■ Problem description
If a line in the entries below includes the string "attribute", copy it out.

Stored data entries

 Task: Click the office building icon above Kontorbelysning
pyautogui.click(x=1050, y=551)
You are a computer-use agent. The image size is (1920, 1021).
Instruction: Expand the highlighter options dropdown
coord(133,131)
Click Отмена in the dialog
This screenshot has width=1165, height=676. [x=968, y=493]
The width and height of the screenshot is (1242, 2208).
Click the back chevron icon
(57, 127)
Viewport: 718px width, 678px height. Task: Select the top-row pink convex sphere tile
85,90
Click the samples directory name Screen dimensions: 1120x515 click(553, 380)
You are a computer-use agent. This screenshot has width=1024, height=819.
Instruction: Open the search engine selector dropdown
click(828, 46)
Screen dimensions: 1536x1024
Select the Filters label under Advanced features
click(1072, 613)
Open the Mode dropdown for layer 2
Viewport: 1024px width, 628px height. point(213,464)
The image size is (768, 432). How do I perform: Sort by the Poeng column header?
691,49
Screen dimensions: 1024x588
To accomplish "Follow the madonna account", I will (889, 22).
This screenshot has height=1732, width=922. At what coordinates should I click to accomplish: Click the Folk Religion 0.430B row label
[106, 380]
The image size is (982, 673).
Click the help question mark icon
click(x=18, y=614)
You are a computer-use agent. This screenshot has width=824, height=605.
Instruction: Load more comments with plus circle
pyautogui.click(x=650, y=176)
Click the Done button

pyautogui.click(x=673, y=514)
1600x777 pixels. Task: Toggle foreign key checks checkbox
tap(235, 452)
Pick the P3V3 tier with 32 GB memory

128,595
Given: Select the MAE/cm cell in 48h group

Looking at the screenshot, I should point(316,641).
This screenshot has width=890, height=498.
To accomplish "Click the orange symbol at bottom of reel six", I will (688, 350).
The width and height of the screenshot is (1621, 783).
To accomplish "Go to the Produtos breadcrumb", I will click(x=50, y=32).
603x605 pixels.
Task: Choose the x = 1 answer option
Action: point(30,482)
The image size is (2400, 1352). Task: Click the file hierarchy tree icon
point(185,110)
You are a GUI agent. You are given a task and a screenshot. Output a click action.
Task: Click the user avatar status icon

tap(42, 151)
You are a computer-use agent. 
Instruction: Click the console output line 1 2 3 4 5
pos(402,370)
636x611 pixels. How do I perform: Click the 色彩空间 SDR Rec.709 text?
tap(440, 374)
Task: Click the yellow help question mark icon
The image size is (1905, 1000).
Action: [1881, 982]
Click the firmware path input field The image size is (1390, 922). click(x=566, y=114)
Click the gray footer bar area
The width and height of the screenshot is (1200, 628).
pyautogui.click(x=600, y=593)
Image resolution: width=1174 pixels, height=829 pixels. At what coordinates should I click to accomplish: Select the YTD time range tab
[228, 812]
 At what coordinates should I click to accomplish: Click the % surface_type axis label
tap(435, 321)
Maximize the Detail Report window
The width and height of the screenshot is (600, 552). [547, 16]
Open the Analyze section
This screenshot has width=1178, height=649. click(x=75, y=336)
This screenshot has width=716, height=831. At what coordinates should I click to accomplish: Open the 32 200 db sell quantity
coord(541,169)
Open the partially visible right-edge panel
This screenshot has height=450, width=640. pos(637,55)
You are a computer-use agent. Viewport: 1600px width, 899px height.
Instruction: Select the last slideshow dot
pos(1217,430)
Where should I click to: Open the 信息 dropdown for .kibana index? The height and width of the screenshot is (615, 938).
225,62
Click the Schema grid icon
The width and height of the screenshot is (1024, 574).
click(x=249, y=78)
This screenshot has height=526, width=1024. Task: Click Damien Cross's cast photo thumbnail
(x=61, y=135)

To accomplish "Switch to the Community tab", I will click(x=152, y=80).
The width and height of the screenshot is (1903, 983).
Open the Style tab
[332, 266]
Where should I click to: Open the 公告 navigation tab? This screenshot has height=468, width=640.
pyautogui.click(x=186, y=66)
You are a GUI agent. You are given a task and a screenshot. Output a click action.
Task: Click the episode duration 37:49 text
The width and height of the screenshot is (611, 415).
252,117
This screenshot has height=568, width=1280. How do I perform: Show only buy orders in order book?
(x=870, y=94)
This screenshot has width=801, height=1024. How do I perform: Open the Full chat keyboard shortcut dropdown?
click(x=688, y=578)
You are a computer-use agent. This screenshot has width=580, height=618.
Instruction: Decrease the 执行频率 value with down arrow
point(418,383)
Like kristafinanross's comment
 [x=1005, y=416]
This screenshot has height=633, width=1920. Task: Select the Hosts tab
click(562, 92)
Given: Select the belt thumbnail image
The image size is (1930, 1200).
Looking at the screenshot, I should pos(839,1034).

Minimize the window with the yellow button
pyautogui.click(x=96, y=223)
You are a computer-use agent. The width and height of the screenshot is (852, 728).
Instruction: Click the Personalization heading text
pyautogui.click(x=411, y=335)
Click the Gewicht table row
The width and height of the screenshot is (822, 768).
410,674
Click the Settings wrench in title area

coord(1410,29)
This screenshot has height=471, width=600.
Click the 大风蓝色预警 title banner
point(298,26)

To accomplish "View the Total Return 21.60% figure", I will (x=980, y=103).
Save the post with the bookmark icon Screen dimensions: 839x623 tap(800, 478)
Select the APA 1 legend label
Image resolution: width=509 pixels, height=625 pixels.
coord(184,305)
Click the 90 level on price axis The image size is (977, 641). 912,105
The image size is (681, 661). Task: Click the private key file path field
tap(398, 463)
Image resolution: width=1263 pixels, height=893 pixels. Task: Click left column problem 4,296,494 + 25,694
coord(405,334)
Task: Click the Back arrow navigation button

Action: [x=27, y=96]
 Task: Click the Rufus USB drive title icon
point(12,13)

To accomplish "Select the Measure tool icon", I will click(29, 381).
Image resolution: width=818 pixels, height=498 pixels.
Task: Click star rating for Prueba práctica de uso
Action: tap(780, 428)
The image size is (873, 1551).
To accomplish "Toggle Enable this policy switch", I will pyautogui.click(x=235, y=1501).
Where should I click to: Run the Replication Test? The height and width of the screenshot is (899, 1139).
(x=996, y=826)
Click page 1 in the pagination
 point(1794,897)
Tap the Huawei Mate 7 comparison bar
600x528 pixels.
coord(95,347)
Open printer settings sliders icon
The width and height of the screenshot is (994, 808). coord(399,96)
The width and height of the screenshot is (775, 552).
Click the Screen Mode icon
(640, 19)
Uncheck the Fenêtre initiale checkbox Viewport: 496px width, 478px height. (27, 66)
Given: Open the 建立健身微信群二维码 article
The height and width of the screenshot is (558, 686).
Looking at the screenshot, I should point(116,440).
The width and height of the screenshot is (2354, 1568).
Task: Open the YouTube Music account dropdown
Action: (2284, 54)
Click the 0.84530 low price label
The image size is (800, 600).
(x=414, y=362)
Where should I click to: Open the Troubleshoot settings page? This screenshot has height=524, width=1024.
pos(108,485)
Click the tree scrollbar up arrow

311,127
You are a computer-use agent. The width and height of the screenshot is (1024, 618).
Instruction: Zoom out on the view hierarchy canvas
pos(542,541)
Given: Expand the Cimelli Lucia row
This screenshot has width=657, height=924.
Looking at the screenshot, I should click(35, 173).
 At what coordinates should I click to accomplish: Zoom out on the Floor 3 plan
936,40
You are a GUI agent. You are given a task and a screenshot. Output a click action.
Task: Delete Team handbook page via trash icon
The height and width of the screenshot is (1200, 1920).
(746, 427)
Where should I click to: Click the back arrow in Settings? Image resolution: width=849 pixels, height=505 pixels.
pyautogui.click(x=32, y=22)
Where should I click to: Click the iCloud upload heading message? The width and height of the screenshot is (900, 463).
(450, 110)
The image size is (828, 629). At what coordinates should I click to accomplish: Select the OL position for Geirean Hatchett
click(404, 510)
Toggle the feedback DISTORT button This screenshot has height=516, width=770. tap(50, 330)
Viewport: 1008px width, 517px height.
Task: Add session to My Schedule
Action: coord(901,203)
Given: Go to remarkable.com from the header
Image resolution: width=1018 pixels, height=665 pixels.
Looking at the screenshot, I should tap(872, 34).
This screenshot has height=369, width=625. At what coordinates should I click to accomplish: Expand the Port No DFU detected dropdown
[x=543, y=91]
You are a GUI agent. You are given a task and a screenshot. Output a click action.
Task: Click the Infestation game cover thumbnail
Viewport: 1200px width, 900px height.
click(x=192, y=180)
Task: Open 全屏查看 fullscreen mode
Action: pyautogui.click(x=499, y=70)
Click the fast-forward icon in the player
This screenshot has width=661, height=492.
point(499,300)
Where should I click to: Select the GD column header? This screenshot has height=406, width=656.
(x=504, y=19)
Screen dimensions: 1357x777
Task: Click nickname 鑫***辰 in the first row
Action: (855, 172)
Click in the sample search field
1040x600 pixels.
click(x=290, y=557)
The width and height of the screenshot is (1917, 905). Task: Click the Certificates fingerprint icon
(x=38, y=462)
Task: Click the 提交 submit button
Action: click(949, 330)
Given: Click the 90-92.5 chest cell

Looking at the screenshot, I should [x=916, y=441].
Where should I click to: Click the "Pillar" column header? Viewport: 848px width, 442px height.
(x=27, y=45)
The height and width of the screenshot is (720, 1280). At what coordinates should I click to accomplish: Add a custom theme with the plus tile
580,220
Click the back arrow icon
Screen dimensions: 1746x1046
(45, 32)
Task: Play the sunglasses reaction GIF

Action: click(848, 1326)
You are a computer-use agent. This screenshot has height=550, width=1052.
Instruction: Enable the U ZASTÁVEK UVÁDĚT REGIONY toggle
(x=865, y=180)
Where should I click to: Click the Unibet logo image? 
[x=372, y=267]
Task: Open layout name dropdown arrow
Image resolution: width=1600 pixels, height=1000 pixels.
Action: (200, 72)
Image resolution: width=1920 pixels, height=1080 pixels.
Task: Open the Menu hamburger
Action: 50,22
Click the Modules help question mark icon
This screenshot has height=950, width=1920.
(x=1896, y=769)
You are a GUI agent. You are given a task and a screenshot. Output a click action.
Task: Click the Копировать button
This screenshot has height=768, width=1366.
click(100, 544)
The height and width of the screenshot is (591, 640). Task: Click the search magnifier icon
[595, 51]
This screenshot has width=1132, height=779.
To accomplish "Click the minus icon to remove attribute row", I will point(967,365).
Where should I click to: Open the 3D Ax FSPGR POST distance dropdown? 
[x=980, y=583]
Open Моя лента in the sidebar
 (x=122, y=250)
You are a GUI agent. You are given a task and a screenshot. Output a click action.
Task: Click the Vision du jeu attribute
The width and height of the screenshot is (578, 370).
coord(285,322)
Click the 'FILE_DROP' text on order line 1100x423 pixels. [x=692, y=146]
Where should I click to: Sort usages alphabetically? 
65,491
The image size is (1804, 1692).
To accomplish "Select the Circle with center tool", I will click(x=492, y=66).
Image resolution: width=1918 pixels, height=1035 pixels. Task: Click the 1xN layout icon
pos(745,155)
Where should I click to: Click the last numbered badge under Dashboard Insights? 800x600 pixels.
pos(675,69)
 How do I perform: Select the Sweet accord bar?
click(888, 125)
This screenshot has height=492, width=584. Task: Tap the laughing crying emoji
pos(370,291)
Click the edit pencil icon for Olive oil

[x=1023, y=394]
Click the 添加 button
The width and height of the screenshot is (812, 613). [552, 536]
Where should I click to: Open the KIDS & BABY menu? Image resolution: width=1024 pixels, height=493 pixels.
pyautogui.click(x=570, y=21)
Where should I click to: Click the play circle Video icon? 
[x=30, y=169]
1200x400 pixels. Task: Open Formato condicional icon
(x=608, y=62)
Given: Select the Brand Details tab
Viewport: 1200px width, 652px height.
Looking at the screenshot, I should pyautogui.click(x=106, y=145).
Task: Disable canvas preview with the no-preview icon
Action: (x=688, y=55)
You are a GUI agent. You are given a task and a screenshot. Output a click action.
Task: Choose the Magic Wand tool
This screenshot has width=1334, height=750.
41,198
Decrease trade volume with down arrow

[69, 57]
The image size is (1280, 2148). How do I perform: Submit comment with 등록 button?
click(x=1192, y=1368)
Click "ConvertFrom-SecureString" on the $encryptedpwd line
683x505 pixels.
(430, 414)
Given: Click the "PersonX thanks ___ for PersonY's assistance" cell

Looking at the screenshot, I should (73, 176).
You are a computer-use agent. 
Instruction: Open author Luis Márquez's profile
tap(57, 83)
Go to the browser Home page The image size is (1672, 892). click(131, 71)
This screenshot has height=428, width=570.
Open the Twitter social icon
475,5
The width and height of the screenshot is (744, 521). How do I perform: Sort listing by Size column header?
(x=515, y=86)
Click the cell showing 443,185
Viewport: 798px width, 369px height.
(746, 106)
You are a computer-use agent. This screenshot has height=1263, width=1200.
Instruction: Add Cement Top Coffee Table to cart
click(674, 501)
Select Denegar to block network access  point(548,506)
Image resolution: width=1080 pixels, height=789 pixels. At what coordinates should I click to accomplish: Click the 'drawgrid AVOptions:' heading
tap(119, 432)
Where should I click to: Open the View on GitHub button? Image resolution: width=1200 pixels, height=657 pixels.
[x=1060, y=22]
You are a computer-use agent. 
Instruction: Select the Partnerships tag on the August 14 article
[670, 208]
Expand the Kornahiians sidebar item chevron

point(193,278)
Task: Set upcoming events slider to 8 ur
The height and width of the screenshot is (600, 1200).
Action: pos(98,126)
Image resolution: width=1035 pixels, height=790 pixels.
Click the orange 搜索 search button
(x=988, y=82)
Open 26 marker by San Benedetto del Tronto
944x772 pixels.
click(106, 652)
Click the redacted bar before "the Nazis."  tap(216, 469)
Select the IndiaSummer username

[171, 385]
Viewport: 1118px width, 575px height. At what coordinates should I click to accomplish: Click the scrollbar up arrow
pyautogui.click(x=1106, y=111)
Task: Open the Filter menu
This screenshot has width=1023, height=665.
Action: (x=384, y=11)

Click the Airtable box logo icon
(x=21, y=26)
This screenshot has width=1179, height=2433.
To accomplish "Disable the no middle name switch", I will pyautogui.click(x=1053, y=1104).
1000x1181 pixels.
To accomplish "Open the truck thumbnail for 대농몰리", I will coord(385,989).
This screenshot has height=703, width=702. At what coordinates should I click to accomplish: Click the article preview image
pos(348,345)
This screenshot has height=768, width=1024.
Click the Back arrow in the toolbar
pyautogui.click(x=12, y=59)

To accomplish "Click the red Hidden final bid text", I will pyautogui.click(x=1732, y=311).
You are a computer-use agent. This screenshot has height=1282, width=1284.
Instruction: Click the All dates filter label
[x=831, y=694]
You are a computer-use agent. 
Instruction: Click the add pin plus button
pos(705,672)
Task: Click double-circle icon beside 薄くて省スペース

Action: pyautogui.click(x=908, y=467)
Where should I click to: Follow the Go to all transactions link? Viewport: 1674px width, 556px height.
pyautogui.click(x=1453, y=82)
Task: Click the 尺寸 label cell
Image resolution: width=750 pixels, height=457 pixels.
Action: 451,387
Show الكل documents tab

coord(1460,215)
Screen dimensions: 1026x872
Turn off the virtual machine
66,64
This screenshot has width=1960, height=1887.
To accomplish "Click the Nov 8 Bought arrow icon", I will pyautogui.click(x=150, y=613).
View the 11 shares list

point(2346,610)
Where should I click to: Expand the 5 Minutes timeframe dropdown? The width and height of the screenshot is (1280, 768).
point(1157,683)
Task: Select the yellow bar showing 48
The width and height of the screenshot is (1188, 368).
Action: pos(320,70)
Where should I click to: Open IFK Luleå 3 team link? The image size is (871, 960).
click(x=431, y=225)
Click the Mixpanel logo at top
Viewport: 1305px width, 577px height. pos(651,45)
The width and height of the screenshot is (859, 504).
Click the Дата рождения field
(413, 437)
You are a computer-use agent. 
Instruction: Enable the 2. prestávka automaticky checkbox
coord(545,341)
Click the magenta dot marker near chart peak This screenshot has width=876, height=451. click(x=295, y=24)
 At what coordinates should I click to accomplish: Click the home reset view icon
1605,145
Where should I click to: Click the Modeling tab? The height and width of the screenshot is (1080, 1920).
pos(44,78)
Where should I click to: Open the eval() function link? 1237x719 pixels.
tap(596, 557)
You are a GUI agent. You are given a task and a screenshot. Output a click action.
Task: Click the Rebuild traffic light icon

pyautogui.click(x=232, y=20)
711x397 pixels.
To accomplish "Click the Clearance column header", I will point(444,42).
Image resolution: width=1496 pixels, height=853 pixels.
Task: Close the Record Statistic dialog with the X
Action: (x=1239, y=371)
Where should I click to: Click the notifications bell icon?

■ Result
To accomplish "Click the minus icon to remove attribute row", I will point(967,365).
Task: Click the Vision du jeu attribute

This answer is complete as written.